Systems will set up default monitoring for the following:

  • Disk space availability and utilization (for OS related filesystems/partitions)
  • CPU utilization
  • Network connectivity and utilization
  • Memory utilization

Our monitoring thresholds for these are established to the defaults as described below. In the event of an alert for any of these tests, the NOC will contact the oncall Systems Administrator for assistance.

Customer Responsibilities

Oncall for alerts

We expect our customers to establish "oncall" information for their application if they require application level monitoring. The NOC will use this oncall information (oncall rotation if desired) to contact application support personnel in the event of an alert.

Thresholds

Any tests added for application owner will have alert thresholds which can be tuned either by the customer, or with the assistance of Systems Administration.

Filesystems / partitions

As a new system is created, Systems will set up monitoring for application level filesystems/partitions. We will work with the customer to establish reasonable monitoring thresholds.

Application tests

Application level tests (such as Web server tests) can be set up with the assistance of Systems Administration. The alerts for these tests will be directed to the application owner oncall lists, as established above.

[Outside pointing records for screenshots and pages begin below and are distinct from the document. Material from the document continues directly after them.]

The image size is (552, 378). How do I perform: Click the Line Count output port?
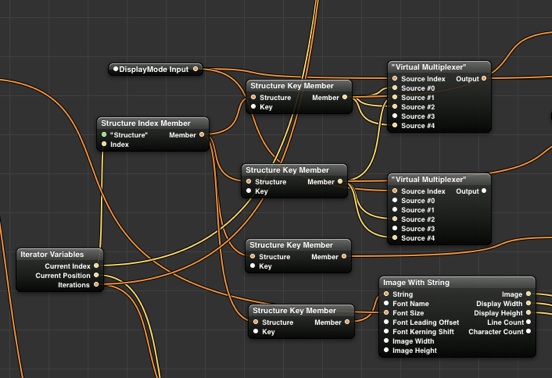(528, 322)
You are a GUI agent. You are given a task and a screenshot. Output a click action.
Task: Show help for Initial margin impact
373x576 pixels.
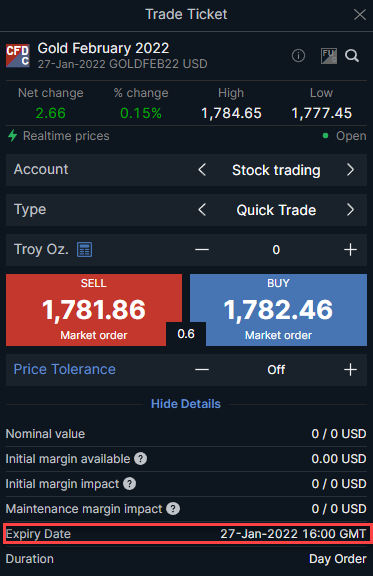(129, 484)
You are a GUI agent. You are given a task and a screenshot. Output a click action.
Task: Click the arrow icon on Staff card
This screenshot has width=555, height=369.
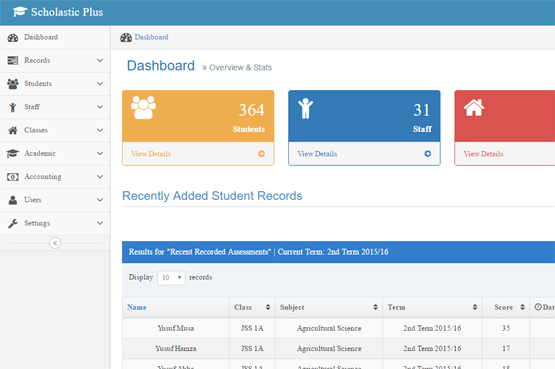pyautogui.click(x=428, y=154)
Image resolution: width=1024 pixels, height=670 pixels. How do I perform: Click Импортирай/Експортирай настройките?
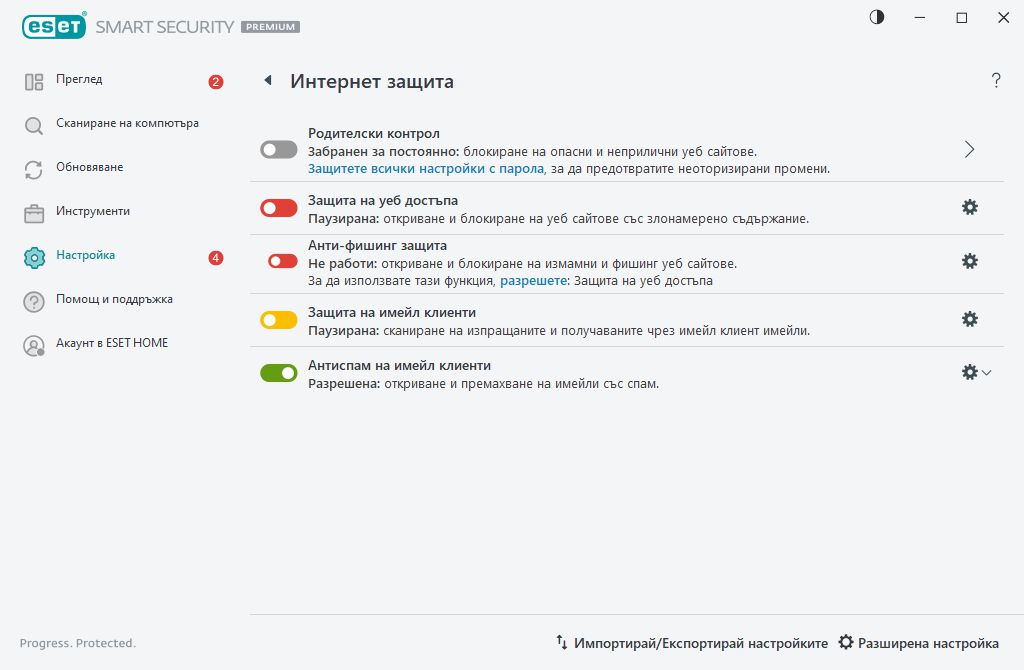tap(692, 643)
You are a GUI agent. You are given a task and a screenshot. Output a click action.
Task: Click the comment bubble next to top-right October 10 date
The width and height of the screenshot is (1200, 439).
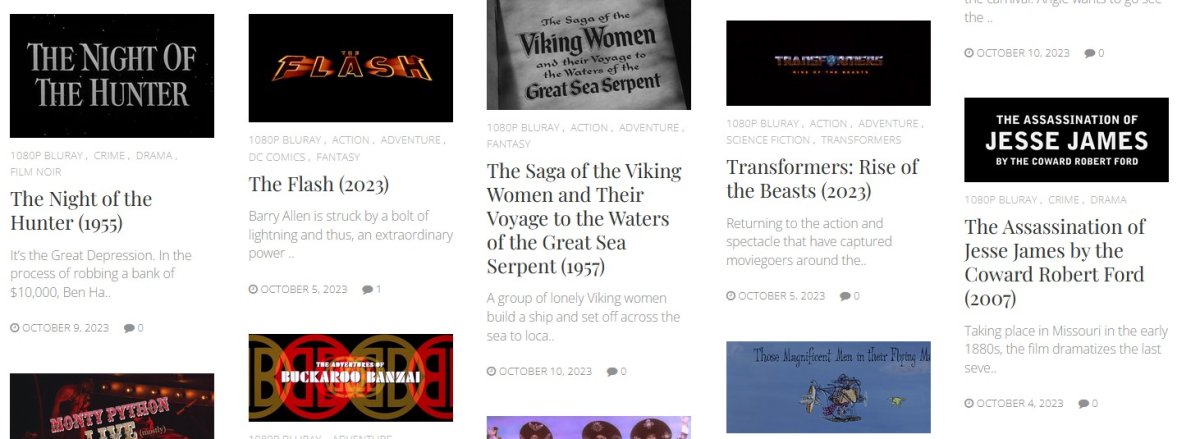pos(1090,53)
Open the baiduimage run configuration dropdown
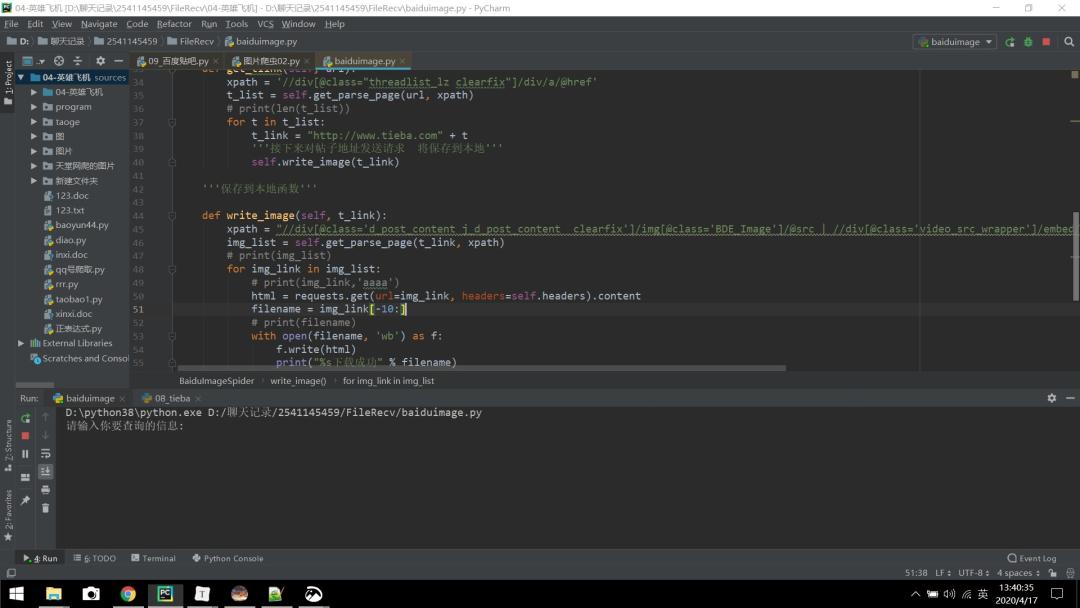 (954, 42)
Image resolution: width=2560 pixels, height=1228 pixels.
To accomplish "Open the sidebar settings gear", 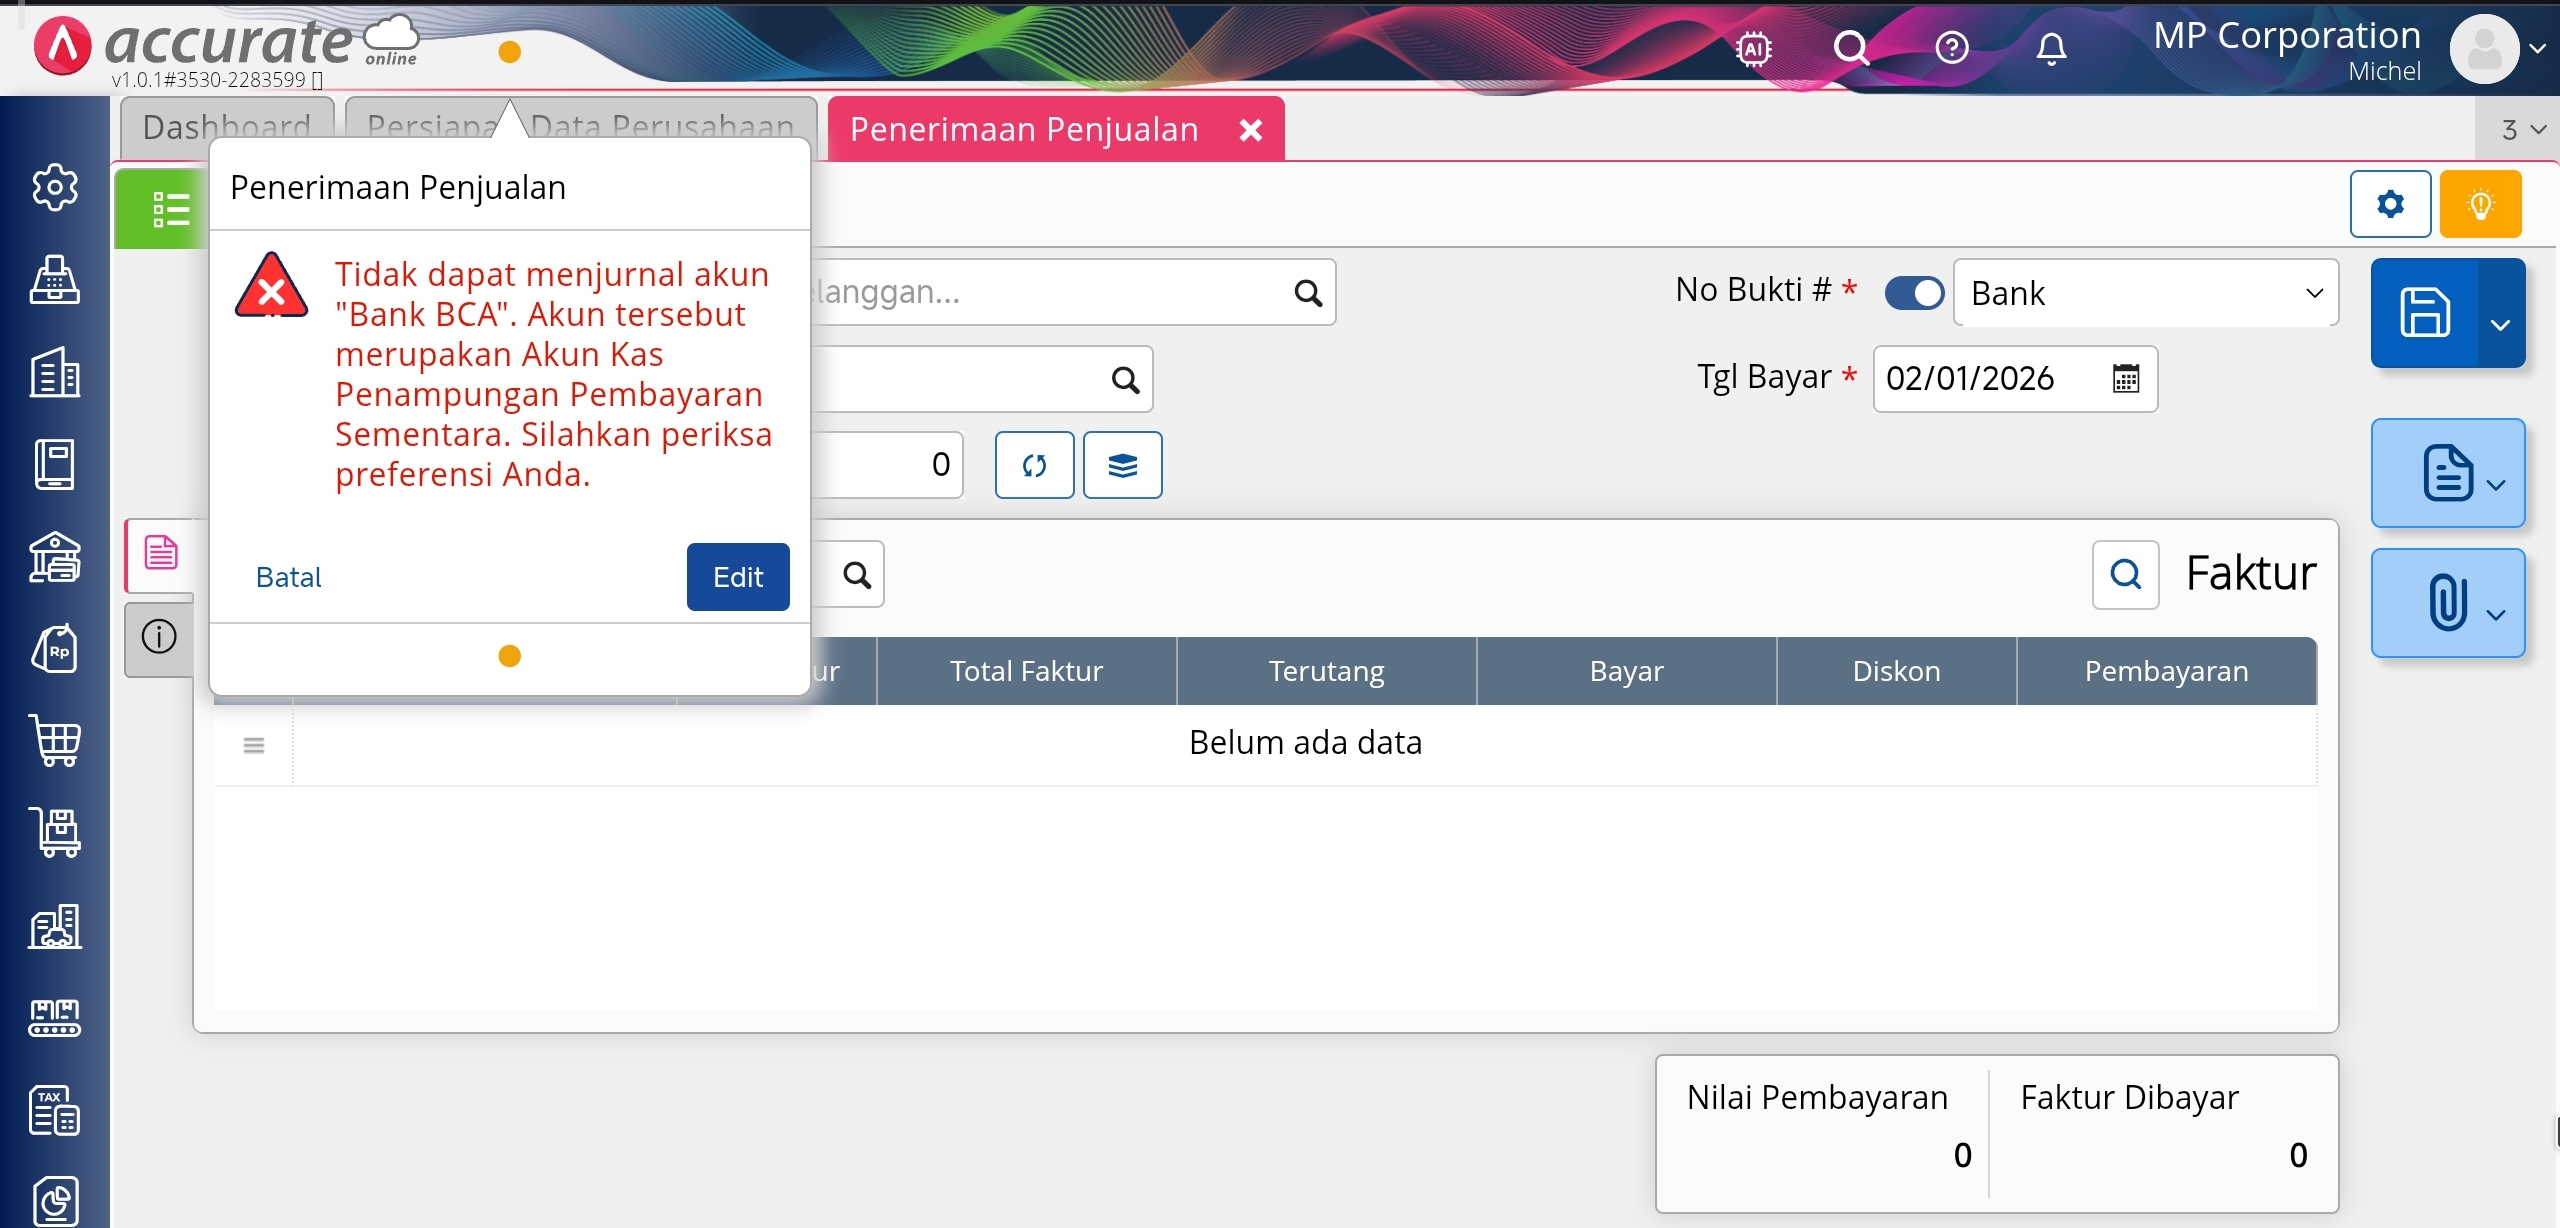I will click(55, 187).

Default monitoring Parameters

Thresholds for the various tests will vary, depending on the test. Most tests are configured so that they do not alert on the very first failure. Occasionally glitches in monitoring can cause false positives. By default, most test are set up to poll every 10 minutes, and alert after two failures. This means that it can be up to 20 minutes between a failure, and the first alert sent to the NOC.

Changing the defaults

Thresholds for both system level and application level tests can be adjusted based on the needs of the service.

Email with Critical alerts and warnings

Our monitoring software maintains different thresholds for tests to generate warnings and critical alerts. Emails can be generated for either or both. We recommend that service owners receive warnings as well as critical alerts, so that warnings may be caught during routine business hours.